* start Document segment *

Observability Workshop: Hands-On Monitoring Lab

Overview

This workshop provides a practical, hands-on introduction to observability by setting up a local monitoring stack and generating real alerts.

Duration: 120 minutes (6 parts, 18 tasks) Prerequisites: Docker, curl, basic Kubernetes knowledge Outcome: Working monitoring stack with metrics, dashboards, and alerts

Part 1: Local Monitoring Stack Setup (15 min)

Objective

Set up Prometheus and Grafana locally using Docker Compose.

Task 1.1: Create docker-compose.yml

Create a file docker-compose.yml:

version: '3.8'

services:
  prometheus:
    image: prom/prometheus:latest
    container_name: prometheus
    ports:
      - "9090:9090"
    volumes:
      - ./prometheus.yml:/etc/prometheus/prometheus.yml
      - prometheus_data:/prometheus
    command:
      - '--config.file=/etc/prometheus/prometheus.yml'
      - '--storage.tsdb.path=/prometheus'
    networks:
      - monitoring

  grafana:
    image: grafana/grafana:latest
    container_name: grafana
    ports:
      - "3000:3000"
    environment:
      GF_SECURITY_ADMIN_PASSWORD: admin
      GF_SECURITY_ADMIN_USER: admin
    volumes:
      - grafana_data:/var/lib/grafana
    networks:
      - monitoring
    depends_on:
      - prometheus

  sample_app:
    image: kennethreitz/httpbin:latest
    container_name: sample_app
    ports:
      - "5000:80"
    networks:
      - monitoring

networks:
  monitoring:
    driver: bridge

volumes:
  prometheus_data:
  grafana_data:

Task 1.2: Create Prometheus Configuration

Create prometheus.yml:

global:
  scrape_interval: 15s
  evaluation_interval: 15s

scrape_configs:
  - job_name: 'prometheus'
    static_configs:
      - targets: ['localhost:9090']

  - job_name: 'sample_app'
    metrics_path: '/metrics'
    static_configs:
      - targets: ['sample_app:5000']

Task 1.3: Start the Stack

# Navigate to directory with docker-compose.yml
docker-compose up -d

# Verify containers running
docker ps | grep -E "prometheus|grafana|sample_app"

* end Document segment *

Quote the part of the monitoring workshop text between "This workshop provides" and "using Docker Compose.", inclusive. The data that comes next is separate from the workshop text above.

* start Collected data *

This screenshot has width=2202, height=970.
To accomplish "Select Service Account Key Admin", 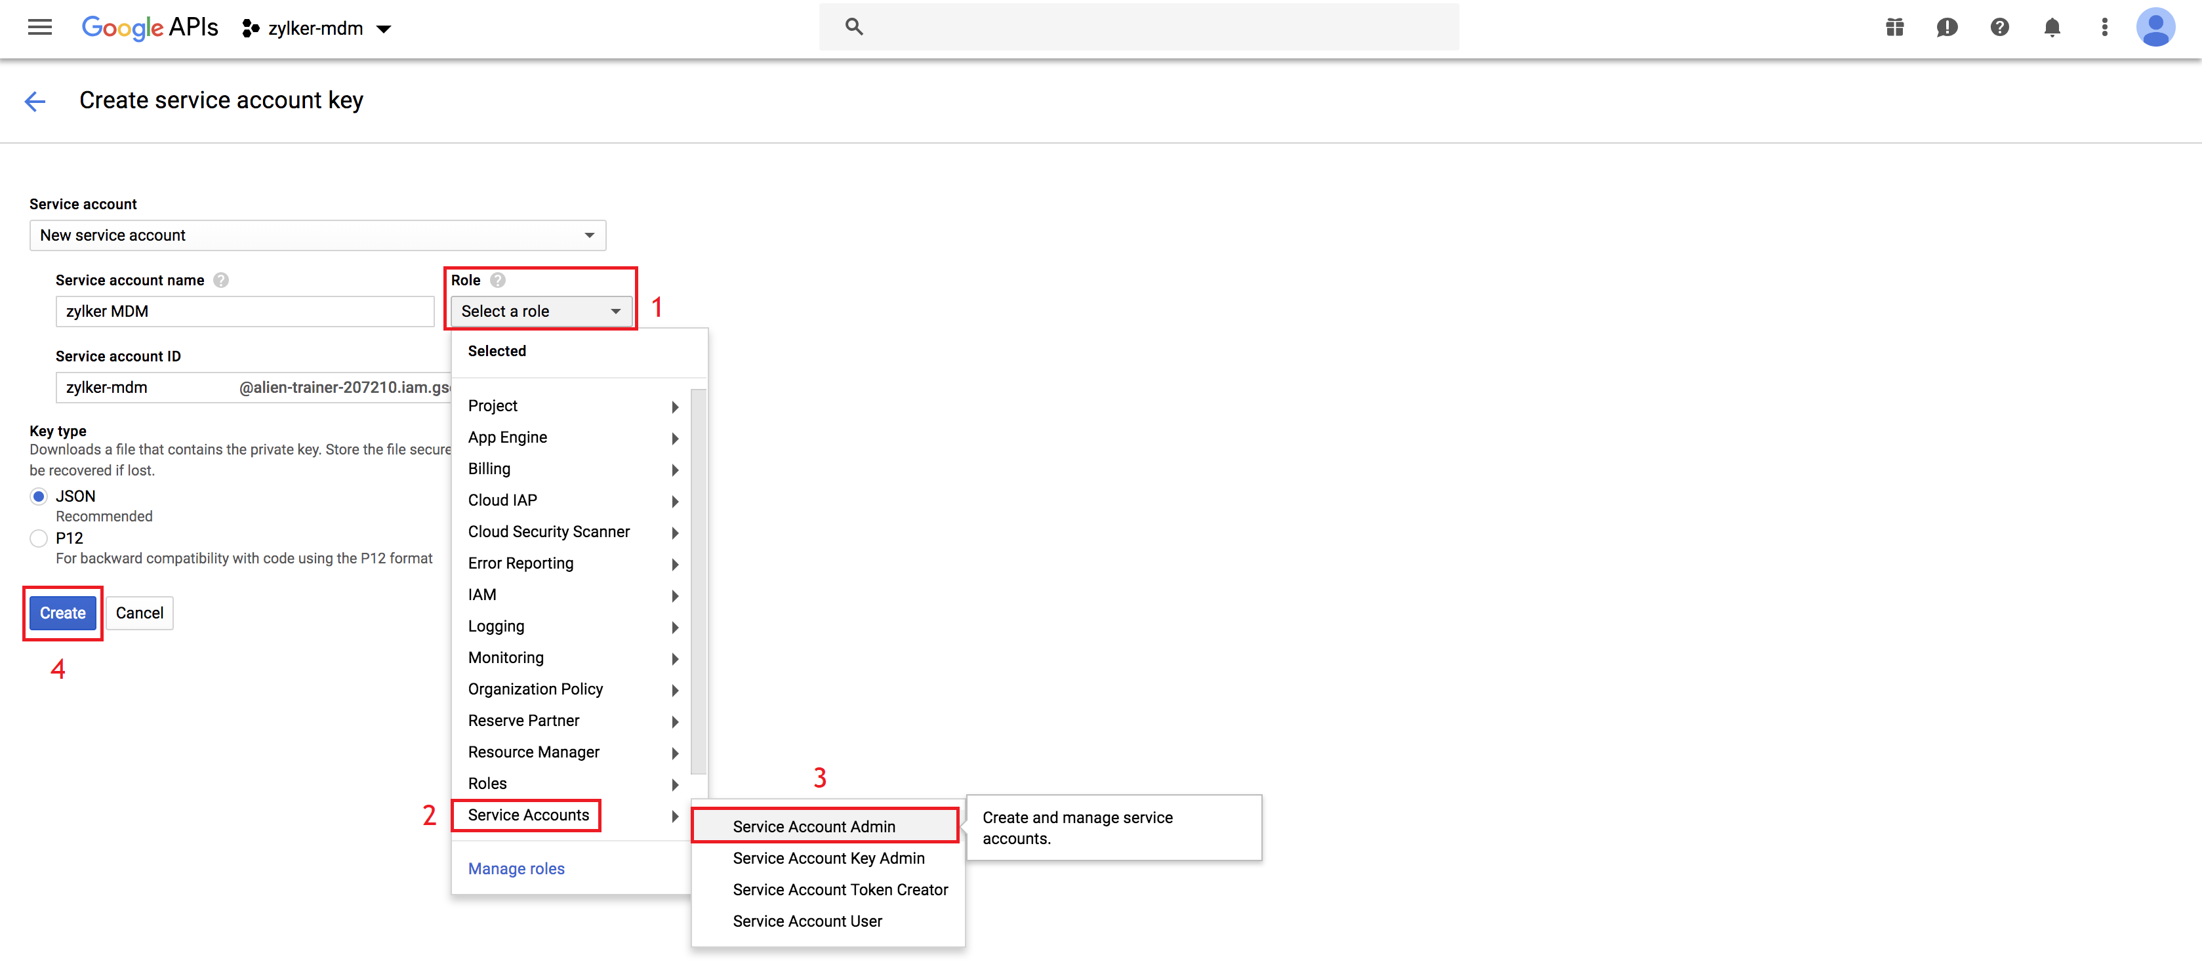I will pyautogui.click(x=828, y=858).
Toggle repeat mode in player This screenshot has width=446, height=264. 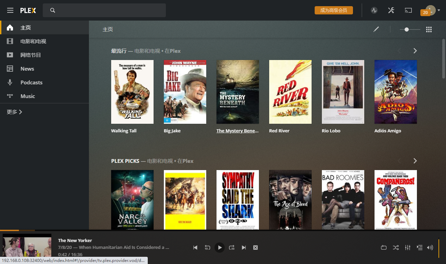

* end Collected data *

Solved exercise>
This workshop provides a practical, hands-on introduction to observability by setting up a local monitoring stack and generating real alerts.

Duration: 120 minutes (6 parts, 18 tasks) Prerequisites: Docker, curl, basic Kubernetes knowledge Outcome: Working monitoring stack with metrics, dashboards, and alerts

Part 1: Local Monitoring Stack Setup (15 min)

Objective

Set up Prometheus and Grafana locally using Docker Compose.